For this she looks to the United Kingdom, where the center used to be based, for inspiration. “They teach the process of history and how it’s made, rather than one version of events.”
Shuayb also likes the British system because of the involvement of non-governmental professional groups, such as the Historical Association, in curriculum development. She says in Lebanon too many people who aren’t qualified in education get to decide on the syllabus. “Just as scientists would hate a politician to choose what they can research, for history teachers it’s the same.”
It will take about ten years to design this alternative syllabus and have it taught in a meaningful number of schools, estimates Shuayb—although she concedes this may be optimistic. “We need to garner the courage of teachers,” she says.

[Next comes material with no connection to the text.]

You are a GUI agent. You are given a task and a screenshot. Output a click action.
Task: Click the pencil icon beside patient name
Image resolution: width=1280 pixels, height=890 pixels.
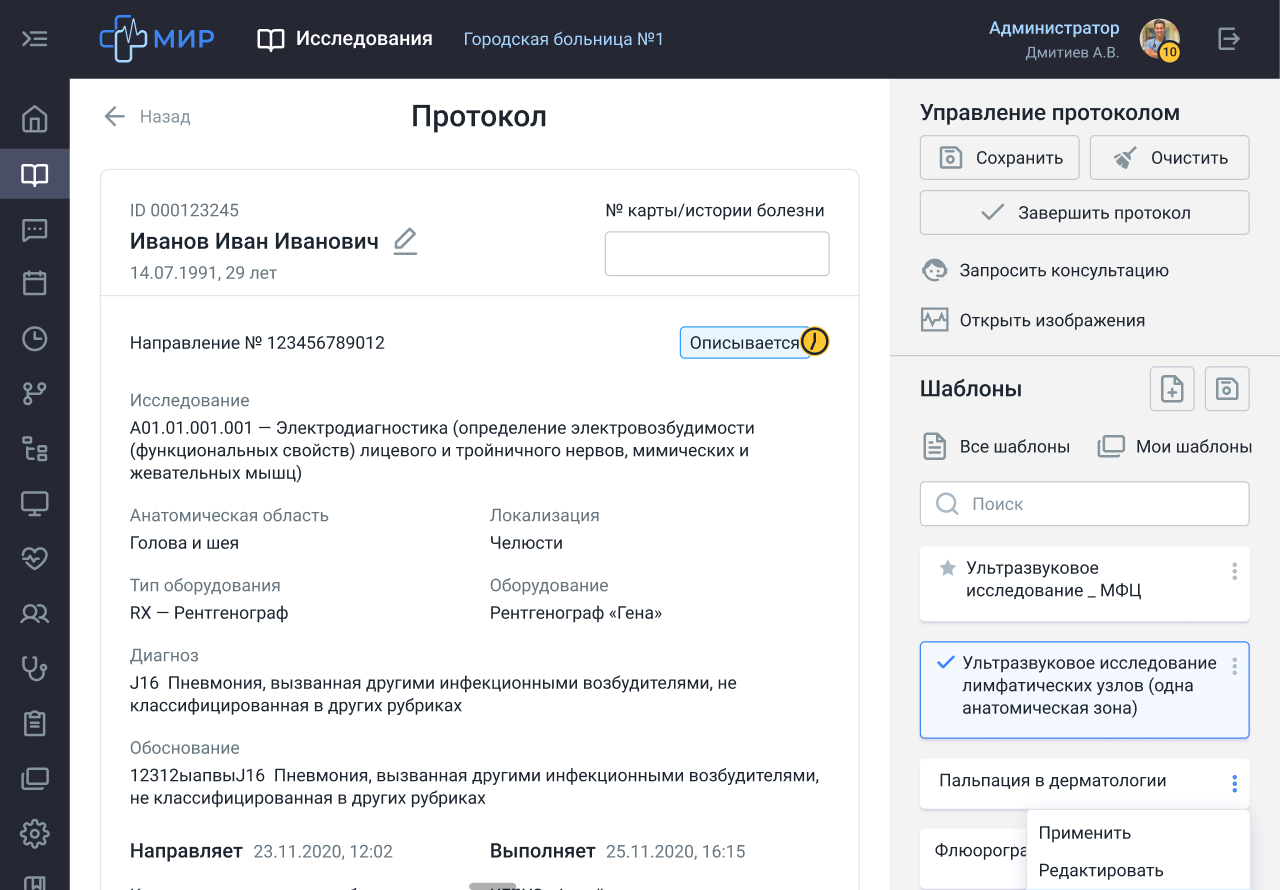pos(405,242)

Mehanna thinks this would be a good idea; she’s in favor of teaching the civil war in her history class. She already answers inconvenient questions from students and does her best to explain why officially omitted material is not on the syllabus.
If Lebanese teachers could agree on a curriculum that deals with the civil war, it offers hope to other war-torn countries, says Shuayb. “I sometimes wonder what the Syrians will do about this when their war is over.”